══ Record set
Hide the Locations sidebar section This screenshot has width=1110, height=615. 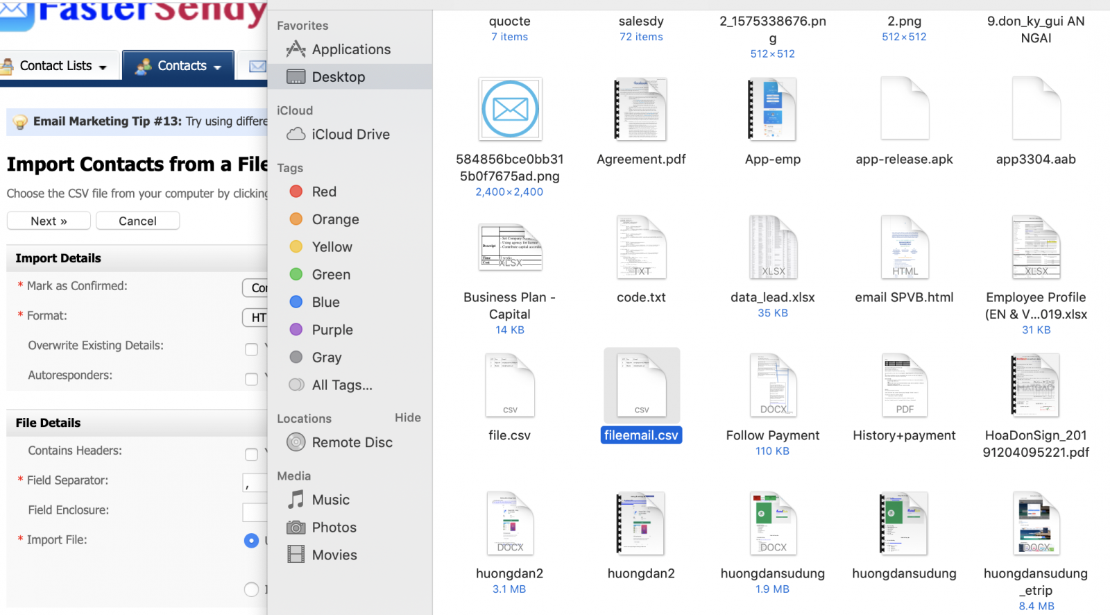[x=407, y=417]
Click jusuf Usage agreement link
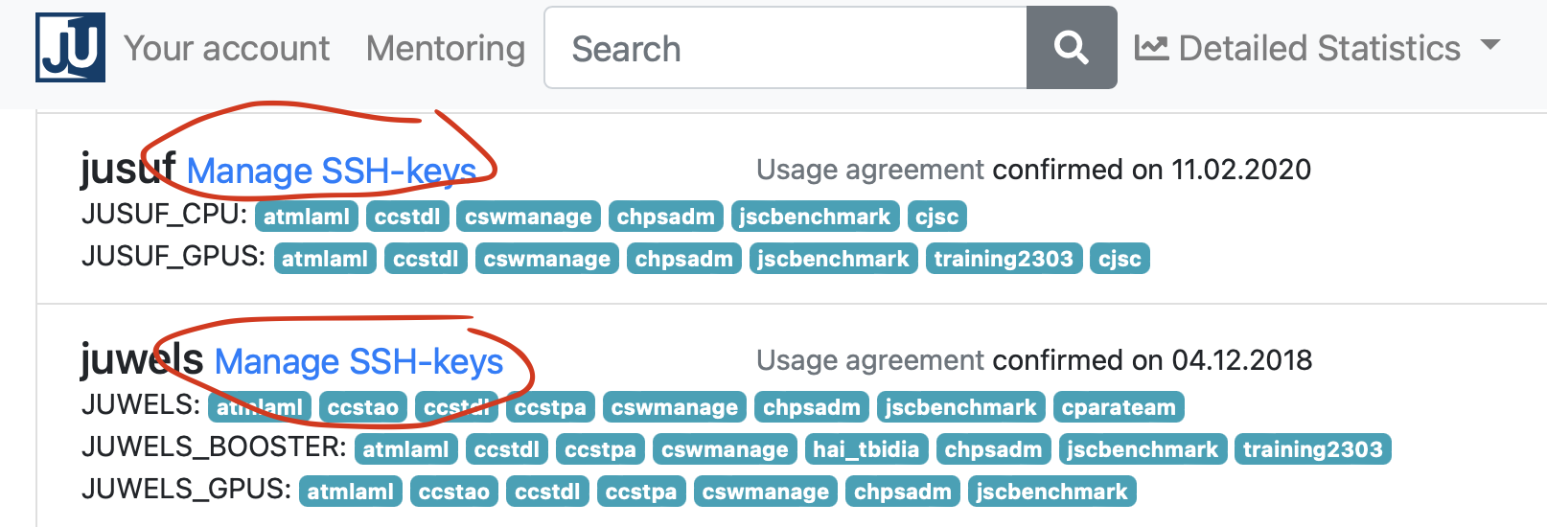Screen dimensions: 1547x527 869,170
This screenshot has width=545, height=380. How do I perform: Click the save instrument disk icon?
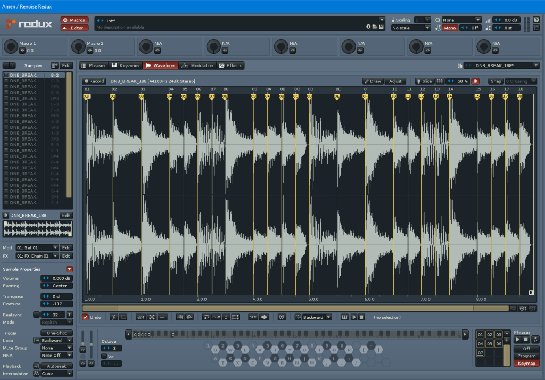[x=382, y=27]
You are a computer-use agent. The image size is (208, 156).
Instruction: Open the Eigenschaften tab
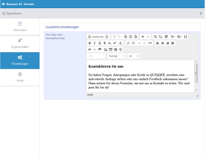(20, 43)
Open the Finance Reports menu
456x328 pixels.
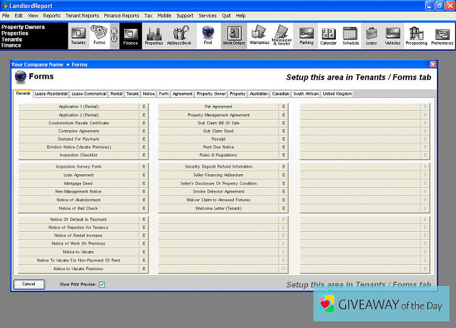pyautogui.click(x=122, y=15)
════
What this task involves:
The exact lines from the one containing "You are a computer-use" through the end of the data are to be copied, with both ends kept and pictures left out.

Finished task:
You are a computer-use agent. The image size is (208, 156).
Instruction: Open the Eigenschaften tab
(20, 43)
Open the Finance Reports menu
456x328 pixels.
pyautogui.click(x=122, y=15)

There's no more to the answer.